▸ **Records shown**:
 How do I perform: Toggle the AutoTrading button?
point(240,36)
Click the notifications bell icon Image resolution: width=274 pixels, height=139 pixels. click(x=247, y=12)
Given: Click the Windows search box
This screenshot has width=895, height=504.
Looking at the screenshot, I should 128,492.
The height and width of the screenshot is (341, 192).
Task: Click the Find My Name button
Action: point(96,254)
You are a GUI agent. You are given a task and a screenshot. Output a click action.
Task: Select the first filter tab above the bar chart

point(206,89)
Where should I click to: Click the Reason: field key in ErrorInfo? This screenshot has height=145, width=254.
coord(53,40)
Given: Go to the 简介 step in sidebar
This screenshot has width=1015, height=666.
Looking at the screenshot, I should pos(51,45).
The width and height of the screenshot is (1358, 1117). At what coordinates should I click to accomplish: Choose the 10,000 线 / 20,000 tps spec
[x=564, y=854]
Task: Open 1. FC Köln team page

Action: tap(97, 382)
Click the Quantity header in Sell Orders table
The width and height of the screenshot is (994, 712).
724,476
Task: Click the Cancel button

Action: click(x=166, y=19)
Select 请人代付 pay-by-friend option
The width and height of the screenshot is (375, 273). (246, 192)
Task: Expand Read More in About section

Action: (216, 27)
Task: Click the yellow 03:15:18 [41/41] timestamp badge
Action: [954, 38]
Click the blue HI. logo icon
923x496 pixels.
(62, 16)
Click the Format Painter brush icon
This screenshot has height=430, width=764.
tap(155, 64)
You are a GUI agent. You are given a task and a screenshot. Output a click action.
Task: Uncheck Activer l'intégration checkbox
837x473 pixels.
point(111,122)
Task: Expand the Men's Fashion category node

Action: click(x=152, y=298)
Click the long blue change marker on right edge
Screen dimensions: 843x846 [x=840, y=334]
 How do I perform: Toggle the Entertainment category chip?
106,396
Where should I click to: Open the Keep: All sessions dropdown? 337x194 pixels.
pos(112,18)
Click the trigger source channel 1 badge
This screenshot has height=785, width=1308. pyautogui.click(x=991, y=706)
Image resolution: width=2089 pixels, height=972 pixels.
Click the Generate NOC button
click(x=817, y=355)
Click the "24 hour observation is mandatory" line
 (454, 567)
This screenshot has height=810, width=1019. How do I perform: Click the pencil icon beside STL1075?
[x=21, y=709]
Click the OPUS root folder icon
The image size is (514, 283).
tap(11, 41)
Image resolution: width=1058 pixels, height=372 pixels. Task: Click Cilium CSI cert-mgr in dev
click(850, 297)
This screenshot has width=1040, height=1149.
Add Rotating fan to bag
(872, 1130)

▸ **Task to complete**: Retype every record above exactly as it stands.

▸ **Solution to the problem**:
 How do I perform: Toggle the AutoTrading button?
point(240,36)
Click the notifications bell icon Image resolution: width=274 pixels, height=139 pixels. click(x=247, y=12)
Given: Click the Windows search box
This screenshot has width=895, height=504.
Looking at the screenshot, I should 128,492.
The height and width of the screenshot is (341, 192).
Task: Click the Find My Name button
Action: point(96,254)
You are a GUI agent. You are given a task and a screenshot. Output a click action.
Task: Select the first filter tab above the bar chart

point(206,89)
Where should I click to: Click the Reason: field key in ErrorInfo? This screenshot has height=145, width=254.
coord(53,40)
Given: Go to the 简介 step in sidebar
This screenshot has width=1015, height=666.
Looking at the screenshot, I should pos(51,45).
The width and height of the screenshot is (1358, 1117). At what coordinates should I click to accomplish: Choose the 10,000 线 / 20,000 tps spec
[x=564, y=854]
Task: Open 1. FC Köln team page

Action: tap(97, 382)
Click the Quantity header in Sell Orders table
The width and height of the screenshot is (994, 712).
724,476
Task: Click the Cancel button

Action: click(x=166, y=19)
Select 请人代付 pay-by-friend option
The width and height of the screenshot is (375, 273). (246, 192)
Task: Expand Read More in About section

Action: (216, 27)
Task: Click the yellow 03:15:18 [41/41] timestamp badge
Action: [954, 38]
Click the blue HI. logo icon
923x496 pixels.
(62, 16)
Click the Format Painter brush icon
This screenshot has height=430, width=764.
tap(155, 64)
You are a GUI agent. You are given a task and a screenshot. Output a click action.
Task: Uncheck Activer l'intégration checkbox
837x473 pixels.
point(111,122)
Task: Expand the Men's Fashion category node

Action: click(x=152, y=298)
Click the long blue change marker on right edge
Screen dimensions: 843x846 [x=840, y=334]
 How do I perform: Toggle the Entertainment category chip?
106,396
Where should I click to: Open the Keep: All sessions dropdown? 337x194 pixels.
pos(112,18)
Click the trigger source channel 1 badge
This screenshot has height=785, width=1308. pyautogui.click(x=991, y=706)
Image resolution: width=2089 pixels, height=972 pixels.
Click the Generate NOC button
click(x=817, y=355)
Click the "24 hour observation is mandatory" line
 (454, 567)
This screenshot has height=810, width=1019. How do I perform: Click the pencil icon beside STL1075?
[x=21, y=709]
Click the OPUS root folder icon
The image size is (514, 283).
tap(11, 41)
Image resolution: width=1058 pixels, height=372 pixels. Task: Click Cilium CSI cert-mgr in dev
click(850, 297)
This screenshot has width=1040, height=1149.
Add Rotating fan to bag
(872, 1130)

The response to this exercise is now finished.